Hi @stefa975 I'm testing it and I could see 2 things to review:
Values are strings not floats as spected Tested on 6.4 EAP and 7.0.2 CE
2017-11-06T10:12:40Z E! Error decoding Float value: errorCount = 0
2017-11-06T10:12:40Z E! Error decoding Float value: requestCount = 0
2017-11-06T10:12:40Z E! Error decoding Float value: maxTime = 0
2017-11-06T10:12:40Z E! Error decoding Float value: processingTime = 0
2017-11-06T10:12:40Z E! Error decoding Float value: bytesReceived = 0
2017-11-06T10:12:40Z E! Error decoding Float value: bytesSent = 0
Could be easily fix with this bit of code in the getWebStatistics method
for key, value := range server.Result {
switch key {
case "bytesReceived", "bytesSent", "requestCount", "errorCount", "maxTime", "processingTime":
if value != nil {
switch value.(type) {
case int:
fields[key] = value.(float64)
case float64:
fields[key] = value.(float64)
case string:
f, err := strconv.ParseFloat(value.(string), 64)
if err != nil {
log.Printf("E! Error decoding Float from string : %s = %s\n", key, value.(string))
} else {
fields[key] = f
}
}
}
}
}
I'm right now trying to adapt the code to get also data from a standalone jboss server. I will report you when I have a fix for this issue.

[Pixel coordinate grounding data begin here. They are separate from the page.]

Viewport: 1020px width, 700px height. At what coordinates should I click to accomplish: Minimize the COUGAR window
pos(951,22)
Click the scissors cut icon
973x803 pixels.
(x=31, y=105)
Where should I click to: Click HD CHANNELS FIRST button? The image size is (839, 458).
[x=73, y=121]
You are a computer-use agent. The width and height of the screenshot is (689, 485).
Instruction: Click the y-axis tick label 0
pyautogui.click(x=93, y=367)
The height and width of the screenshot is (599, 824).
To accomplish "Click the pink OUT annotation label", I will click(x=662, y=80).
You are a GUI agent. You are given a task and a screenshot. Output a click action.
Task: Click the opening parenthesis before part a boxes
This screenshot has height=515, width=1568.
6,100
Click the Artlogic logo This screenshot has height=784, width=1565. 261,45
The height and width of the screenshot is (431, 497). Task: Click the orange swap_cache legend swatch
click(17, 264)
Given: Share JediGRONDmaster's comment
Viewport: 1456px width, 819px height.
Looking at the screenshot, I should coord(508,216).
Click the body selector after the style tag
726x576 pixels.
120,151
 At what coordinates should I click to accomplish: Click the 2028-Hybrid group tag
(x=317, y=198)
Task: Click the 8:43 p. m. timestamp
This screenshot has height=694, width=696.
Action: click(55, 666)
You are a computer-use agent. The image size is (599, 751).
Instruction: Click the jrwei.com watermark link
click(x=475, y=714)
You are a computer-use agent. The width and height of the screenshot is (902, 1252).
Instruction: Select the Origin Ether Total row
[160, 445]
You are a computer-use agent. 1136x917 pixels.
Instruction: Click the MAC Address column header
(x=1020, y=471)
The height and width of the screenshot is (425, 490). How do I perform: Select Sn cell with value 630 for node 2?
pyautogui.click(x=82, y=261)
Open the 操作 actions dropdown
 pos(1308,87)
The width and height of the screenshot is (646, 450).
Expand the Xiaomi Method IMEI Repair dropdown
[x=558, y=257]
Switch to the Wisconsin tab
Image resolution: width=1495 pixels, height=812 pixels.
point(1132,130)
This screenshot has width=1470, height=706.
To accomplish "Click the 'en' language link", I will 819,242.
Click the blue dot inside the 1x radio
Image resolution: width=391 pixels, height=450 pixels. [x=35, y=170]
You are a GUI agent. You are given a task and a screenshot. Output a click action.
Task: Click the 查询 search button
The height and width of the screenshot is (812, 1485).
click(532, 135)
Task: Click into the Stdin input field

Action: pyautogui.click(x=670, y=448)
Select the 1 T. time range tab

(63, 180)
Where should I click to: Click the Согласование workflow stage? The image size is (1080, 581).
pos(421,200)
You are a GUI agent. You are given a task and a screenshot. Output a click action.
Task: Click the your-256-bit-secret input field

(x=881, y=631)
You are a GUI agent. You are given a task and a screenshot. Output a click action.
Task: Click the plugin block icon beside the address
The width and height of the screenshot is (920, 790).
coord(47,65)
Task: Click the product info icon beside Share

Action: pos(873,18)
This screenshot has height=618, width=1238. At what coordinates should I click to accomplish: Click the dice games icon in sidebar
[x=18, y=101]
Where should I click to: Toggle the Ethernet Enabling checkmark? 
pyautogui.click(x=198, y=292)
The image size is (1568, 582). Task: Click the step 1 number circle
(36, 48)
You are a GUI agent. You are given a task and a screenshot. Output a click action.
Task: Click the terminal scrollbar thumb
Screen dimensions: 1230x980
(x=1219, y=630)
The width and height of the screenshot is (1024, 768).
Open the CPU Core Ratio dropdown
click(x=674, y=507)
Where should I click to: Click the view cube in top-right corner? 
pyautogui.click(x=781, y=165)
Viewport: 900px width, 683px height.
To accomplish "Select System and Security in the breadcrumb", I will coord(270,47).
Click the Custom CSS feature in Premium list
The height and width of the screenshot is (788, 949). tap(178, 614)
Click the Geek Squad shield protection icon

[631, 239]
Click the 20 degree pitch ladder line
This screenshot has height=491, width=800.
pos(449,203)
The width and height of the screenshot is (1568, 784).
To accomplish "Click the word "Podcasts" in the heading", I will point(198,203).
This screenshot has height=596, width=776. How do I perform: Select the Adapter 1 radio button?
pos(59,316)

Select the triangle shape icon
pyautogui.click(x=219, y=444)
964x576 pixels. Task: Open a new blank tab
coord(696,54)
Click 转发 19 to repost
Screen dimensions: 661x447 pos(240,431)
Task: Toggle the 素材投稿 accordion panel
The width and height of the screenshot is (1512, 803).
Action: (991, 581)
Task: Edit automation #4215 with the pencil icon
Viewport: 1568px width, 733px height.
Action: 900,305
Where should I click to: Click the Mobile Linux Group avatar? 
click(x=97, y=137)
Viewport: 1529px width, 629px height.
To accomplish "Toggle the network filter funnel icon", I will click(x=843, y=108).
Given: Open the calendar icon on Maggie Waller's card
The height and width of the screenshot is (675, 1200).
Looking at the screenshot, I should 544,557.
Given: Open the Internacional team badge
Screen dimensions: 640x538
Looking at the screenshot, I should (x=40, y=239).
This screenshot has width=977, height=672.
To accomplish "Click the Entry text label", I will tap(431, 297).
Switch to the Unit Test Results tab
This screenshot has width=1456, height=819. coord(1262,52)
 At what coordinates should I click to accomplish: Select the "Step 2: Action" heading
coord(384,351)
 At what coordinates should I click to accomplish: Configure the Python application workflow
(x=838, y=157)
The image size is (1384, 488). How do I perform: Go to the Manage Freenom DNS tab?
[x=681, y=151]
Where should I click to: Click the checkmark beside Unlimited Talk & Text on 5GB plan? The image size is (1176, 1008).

Hi @stefa975 I've finally added a new config parameter to select mode of jboss execution. ( exec_as_domain = true/false ), I will create a fork with the code if you want to build the PR.
I have another doubt while showing the created measurements.
I can not understand why we will need the "jboss_domain" measurement, as it doesn't give us any important data. You can easily get how many servers inside any host by doing a query over the tags (SHOW TAG VALUES FROM data_db."default".jboss_jvm WITH KEY = "server" WHERE host =~ /$myhost$/). Isn't it?
I will remove this bit of code from my version if you agree
About naming conventions and types
As you can see jboss_database measurement is right now defined as "string" but should be integer instead. Field names should be like the other fields, ( not camel case) .
There is a "type" tag for each measurement , but this is redundant with the measurement name itself, IMHO this tag should be removed.
Hi @toni-moreno, great review, I'll have a look at it.
Hi @stefa975 I've created a new jboss plugin version from your great work.
https://github.com/toni-moreno/telegraf/tree/new_input_jboss_plugin/plugins/inputs/jboss
I've fixed previously commented things , and I've separated jboss_web measurment into jboss_web_con for input connector statistics and jboss_web_app for deployed apps statistics.
Also added a new parameter metrics to select what kind of metrics to get.
## Metric selection
metrics =[
"jvm",
"web_con",
"deployment",
"database",
"jms",
]
I suggest review the code and test it yourself. I will test on some production servers on next days , and perhaps I will do some minor changes, and also will improve measurement documentation.
Hi @stefa975 I've detected a bug in the getJVMStatistics method. In this mode you are supposing always the same Garbage Collection algorithm (the default) with PS_Scavenge and PS_MarkSweep GC counters . But this scheme could change if you change it
You can see a good GC algorithms overview here.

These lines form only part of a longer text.